Biden's anemic crypto framework offered nothing new Opinion

The long-awaited cryptocurrency regulatory framework released by President Joe Biden's Treasury Department this month attempted to outline a blueprint for managing the burgeoning crypto industry. Unfortunately, the departmental evaluation failed to embody more substance than a simple mission statement.

While the Biden administration appears to be taking a “whole-of-government approach” to overseeing the decentralized finance (DeFi) industry and its ripple effects on the mainstream economy, it is primarily focused on defending against events. negatives - such as crime - and not facilitating positive events, such as the wealth-building opportunities that crypto offers Americans excluded from the traditional big banking system.

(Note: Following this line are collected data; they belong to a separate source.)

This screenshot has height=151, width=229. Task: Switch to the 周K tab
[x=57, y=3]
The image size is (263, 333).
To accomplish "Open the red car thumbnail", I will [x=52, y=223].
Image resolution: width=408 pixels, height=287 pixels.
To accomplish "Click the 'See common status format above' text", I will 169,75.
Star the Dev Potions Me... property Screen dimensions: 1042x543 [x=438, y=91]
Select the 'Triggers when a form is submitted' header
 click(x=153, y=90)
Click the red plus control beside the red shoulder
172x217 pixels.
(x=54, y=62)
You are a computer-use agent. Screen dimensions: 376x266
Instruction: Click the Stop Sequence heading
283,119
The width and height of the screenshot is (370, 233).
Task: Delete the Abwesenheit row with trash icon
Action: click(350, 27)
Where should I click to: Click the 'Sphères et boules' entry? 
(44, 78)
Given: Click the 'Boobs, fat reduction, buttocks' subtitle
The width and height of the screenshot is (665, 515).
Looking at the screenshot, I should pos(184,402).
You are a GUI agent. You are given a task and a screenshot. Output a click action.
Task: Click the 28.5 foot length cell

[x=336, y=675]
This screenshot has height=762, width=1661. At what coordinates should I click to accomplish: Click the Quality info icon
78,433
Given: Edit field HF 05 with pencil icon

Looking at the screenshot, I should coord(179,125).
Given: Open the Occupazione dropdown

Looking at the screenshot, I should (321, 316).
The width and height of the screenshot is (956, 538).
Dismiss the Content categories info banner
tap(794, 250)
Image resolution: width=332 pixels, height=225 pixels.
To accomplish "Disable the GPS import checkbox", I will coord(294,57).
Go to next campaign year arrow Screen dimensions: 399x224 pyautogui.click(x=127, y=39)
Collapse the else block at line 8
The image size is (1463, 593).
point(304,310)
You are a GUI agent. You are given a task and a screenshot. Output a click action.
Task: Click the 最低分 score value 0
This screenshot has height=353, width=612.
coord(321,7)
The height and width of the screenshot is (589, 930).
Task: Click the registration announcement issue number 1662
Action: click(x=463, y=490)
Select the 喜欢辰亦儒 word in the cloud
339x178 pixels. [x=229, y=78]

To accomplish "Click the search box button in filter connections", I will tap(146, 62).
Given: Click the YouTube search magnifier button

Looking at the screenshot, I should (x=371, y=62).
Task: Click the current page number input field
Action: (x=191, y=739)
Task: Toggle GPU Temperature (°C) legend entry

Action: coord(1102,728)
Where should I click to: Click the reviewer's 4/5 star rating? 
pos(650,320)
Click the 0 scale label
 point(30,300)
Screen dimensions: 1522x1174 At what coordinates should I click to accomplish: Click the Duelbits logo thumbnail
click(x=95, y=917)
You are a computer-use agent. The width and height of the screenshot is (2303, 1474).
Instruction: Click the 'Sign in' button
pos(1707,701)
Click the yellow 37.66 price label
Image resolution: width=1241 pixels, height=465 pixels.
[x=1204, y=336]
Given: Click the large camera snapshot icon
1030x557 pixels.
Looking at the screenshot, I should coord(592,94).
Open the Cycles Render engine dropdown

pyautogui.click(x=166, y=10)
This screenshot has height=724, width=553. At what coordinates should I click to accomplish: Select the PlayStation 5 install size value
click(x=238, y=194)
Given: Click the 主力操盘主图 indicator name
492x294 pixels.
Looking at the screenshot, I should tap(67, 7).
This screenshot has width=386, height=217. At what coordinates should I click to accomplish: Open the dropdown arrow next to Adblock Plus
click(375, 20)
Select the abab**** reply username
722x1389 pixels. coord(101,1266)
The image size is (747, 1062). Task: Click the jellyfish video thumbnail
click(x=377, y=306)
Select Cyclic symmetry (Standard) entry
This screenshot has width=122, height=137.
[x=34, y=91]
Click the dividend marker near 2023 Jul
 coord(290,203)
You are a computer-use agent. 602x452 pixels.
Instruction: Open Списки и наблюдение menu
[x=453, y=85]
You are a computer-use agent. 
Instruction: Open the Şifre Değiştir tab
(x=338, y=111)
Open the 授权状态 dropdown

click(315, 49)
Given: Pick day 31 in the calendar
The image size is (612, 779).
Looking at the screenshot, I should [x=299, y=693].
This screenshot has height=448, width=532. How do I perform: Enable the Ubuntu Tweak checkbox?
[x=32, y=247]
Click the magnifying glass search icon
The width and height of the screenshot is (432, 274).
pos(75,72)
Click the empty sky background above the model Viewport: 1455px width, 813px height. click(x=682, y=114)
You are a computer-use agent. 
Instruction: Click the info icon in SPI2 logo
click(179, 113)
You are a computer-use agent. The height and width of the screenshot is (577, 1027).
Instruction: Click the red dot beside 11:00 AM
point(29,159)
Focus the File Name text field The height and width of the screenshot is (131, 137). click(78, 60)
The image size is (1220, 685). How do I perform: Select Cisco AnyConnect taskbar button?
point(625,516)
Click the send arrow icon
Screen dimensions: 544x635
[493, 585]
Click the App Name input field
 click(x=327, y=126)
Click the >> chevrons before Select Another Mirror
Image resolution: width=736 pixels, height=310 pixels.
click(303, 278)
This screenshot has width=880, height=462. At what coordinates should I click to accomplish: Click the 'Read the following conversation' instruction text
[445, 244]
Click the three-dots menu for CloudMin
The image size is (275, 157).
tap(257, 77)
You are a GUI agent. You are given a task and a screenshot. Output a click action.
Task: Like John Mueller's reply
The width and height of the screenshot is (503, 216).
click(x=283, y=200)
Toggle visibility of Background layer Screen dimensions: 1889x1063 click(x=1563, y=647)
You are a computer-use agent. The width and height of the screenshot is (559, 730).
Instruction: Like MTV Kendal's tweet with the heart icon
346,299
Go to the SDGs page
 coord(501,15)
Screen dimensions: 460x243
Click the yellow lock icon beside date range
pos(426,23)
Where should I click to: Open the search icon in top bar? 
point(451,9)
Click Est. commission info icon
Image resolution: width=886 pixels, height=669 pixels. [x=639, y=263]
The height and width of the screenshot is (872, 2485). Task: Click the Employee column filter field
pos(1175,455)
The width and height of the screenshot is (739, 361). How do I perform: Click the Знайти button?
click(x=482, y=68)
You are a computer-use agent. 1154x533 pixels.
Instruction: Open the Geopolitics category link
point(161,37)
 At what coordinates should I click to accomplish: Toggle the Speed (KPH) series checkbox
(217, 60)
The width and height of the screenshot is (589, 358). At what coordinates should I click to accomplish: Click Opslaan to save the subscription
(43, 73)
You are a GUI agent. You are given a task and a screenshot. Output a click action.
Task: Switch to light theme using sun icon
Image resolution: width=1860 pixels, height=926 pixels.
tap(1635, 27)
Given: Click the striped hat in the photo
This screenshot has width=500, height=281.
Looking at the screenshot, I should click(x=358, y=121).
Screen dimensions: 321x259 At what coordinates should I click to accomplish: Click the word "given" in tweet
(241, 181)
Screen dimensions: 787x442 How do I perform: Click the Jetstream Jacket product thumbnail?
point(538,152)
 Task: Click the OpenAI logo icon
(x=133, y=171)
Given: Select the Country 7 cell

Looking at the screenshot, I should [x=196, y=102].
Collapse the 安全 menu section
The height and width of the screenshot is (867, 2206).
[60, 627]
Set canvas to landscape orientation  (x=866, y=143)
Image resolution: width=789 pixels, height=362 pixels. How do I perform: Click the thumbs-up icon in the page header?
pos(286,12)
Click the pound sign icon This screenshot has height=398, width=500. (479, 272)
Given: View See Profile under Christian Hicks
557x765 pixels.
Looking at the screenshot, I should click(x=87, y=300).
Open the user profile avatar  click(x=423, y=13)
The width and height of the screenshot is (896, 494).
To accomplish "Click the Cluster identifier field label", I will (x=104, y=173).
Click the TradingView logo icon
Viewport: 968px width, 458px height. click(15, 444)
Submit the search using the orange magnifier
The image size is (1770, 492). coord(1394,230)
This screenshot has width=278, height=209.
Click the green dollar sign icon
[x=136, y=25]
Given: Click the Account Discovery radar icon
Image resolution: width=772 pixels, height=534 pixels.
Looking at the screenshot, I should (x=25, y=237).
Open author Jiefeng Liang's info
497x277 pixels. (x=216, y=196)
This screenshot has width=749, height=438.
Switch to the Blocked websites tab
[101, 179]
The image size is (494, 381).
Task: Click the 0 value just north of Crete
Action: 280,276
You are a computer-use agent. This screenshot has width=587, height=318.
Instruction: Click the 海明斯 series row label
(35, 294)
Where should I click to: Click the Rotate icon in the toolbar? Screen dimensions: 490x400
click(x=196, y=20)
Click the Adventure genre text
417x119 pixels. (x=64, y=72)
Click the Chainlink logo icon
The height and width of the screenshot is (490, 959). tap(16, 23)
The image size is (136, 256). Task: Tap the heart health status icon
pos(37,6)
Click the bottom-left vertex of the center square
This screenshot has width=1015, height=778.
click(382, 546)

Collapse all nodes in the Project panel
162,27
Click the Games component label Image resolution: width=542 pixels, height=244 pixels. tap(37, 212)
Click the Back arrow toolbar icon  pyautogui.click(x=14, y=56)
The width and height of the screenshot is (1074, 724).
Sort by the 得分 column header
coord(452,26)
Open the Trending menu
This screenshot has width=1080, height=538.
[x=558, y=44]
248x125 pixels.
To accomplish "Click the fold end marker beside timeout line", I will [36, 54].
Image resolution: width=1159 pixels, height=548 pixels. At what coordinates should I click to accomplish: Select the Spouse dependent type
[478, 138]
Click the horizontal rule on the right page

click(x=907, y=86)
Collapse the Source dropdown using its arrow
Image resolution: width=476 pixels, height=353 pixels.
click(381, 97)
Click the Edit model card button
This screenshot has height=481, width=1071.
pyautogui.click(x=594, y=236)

The new framework followed Biden's executive order in March, titled "Ensure Responsible Development of Digital Assets." Officials have primarily focused on prosecuting money launderers and Ponzi schemers in all jurisdictions. This may come as no surprise, given that it was developed as the crypto dominoes were falling in the summer months. These included the collapse of Terraform Labs, which led to an Interpol arrest warrant for its founder, Do Kwon; the bankruptcy of Celsius Network; and the collapse of crypto prices.

Nevertheless, these events served the healthy purpose of shaking off bad actors who were in crypto for criminal or self-serving purposes. An effective set of crypto-related laws that prevent illicit activities and promote peer-to-peer financial transactions would do wonders for the public image of crypto. The Biden framework, which is more reactive than proactive, fails to do so.